— What to do —
Starting with the line that contains "The width and height of the screenshot is (1351, 981)." and stopping after the line that contains "Click the Add", copy the entries below exactly. Include nothing else.

---

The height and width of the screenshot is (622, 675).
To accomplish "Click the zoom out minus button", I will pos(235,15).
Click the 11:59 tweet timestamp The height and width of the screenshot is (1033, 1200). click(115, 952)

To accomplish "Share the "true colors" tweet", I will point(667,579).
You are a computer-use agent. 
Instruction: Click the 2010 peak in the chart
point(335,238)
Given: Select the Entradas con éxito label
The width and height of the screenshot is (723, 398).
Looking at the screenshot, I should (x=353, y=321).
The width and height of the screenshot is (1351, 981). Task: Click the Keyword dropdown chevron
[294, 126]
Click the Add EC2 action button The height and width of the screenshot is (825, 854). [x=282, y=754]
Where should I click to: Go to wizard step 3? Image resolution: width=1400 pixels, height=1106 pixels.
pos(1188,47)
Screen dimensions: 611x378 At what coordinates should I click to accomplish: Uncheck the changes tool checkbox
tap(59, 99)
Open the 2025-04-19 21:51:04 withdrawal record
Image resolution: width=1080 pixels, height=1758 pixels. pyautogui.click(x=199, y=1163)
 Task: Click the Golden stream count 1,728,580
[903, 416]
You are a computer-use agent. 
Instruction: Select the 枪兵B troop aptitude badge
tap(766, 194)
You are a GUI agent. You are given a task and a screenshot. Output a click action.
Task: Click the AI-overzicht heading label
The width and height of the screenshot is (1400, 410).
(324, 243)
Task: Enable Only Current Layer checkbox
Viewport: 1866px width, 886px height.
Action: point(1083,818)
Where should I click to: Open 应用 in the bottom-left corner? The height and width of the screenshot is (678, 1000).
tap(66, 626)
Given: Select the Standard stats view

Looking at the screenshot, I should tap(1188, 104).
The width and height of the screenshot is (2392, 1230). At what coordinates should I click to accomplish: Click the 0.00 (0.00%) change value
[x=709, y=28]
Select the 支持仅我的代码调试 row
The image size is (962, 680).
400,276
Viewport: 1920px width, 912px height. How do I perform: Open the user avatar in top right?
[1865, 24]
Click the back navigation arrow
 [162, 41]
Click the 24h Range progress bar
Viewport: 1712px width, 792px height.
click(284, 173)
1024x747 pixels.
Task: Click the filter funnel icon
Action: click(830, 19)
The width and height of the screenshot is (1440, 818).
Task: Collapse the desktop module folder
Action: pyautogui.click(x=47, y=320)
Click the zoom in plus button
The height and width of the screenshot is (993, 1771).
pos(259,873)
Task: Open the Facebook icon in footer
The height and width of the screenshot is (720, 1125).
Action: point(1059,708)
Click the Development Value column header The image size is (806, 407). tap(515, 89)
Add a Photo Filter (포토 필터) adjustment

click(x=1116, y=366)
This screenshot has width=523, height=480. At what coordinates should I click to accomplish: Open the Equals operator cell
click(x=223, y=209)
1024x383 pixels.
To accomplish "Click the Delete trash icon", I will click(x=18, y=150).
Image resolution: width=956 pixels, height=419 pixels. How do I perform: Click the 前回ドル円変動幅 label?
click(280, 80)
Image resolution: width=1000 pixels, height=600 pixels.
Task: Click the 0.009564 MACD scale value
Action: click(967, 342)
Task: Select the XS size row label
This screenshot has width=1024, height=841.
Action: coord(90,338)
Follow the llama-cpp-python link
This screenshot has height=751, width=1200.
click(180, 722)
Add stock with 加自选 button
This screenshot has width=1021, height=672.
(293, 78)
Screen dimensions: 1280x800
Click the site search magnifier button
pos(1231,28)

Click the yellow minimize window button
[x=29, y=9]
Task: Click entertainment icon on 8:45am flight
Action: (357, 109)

---

— Answer below —
The width and height of the screenshot is (1351, 981). Task: Click the Keyword dropdown chevron
[294, 126]
Click the Add EC2 action button The height and width of the screenshot is (825, 854). [x=282, y=754]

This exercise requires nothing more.